スティーヴ・ウィンウッド(2003年7月27日)のトラフィックにちらっといたりした英国人ロッカーで、70年ごろには米国に渡り、ブルー・サムやCBSからリーダー作をいろいろ出した、ロック顔役の一人と言えなくもない御仁。中野サンプラザ。

 今年もっともオーディエンスの年齢層の高いコンサートになる? 普通じじいの公演であっても若い人がちらほら見受けられるものだが、この日はマジ年長者だけ。だけど、メイソンの外見もすごいもんがあったなー。大昔のアーティスト写真に重なるものは皆無で、ステージに登場したのは、スキンヘッドの太ったおじいちゃん。格好もプア。MCで65歳と言っていたが、もっと年長のようにぼくには思えた。が、歌うと実に朗々、声が出る。それには、感心。ギタリストとしての評価も持つ人だが、ぼくの嫌いなタイプのギター・ソロを取る人で、それにはゲンナリ。表面(おもてづら)は整っているが、スケールに沿って安全パイのフレイズをつなげているだけ。

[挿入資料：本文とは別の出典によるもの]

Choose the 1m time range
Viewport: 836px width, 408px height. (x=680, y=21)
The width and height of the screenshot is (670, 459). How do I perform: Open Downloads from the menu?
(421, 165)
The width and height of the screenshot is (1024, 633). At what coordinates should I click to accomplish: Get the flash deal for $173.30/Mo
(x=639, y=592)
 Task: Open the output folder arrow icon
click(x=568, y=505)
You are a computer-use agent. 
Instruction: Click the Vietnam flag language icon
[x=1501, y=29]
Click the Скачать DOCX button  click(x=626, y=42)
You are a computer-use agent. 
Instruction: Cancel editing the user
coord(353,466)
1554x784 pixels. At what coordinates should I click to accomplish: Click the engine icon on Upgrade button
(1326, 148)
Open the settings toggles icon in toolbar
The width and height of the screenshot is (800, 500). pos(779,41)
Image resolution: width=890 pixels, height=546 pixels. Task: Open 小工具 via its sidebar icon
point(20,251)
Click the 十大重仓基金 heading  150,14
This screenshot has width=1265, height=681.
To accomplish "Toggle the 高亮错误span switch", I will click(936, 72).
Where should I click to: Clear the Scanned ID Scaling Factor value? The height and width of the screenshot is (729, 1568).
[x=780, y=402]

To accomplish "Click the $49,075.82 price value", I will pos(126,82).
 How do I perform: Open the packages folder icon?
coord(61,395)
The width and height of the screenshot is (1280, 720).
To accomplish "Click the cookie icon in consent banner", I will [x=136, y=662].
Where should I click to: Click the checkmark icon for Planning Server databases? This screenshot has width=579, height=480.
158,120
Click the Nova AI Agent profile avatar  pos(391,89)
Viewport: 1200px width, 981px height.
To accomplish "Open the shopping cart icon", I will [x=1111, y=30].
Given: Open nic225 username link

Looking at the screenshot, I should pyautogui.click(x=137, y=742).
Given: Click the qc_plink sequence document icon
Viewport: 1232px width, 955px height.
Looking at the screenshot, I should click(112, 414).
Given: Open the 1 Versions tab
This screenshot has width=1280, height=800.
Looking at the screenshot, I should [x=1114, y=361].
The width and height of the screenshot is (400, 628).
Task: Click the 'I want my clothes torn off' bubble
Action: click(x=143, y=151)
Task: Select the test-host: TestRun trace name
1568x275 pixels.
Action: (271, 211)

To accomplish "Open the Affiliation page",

 電気ギターや生ギターを手に歌う当人に加え、ギター、キーボード、ベース、ドラム、打楽器(曲によってはギターや鍵盤も触る)という編成。普段のバンドなのか、良くまとまっている。コーラスもきまる。おもしろいのは、リズム・セクションが黒人であること。右利き用のベースを逆さに構える左利きベーシストは大昔からやっていると紹介されたっけ。なるほど、ソウル感覚を消化したふくよかだったり弾む味も彼は出してきていた。あと、そうかと頷いたのは、トラフィック時代(ウィンウッド曲「ディア・ミスター・ファンタジー」は気持ち悪くブルージィにリアレンジ)の曲を歌うと英国人情緒がさあっと出て、一方では太平楽な米国産業ロック的なテイストも存分に出すこと。自在に、“アトランティック・クロッシング”する持ち味を持つ人であり、その不思議なスケール感がこのヴェテラン・ロッカーの持ち味なのだと納得しました。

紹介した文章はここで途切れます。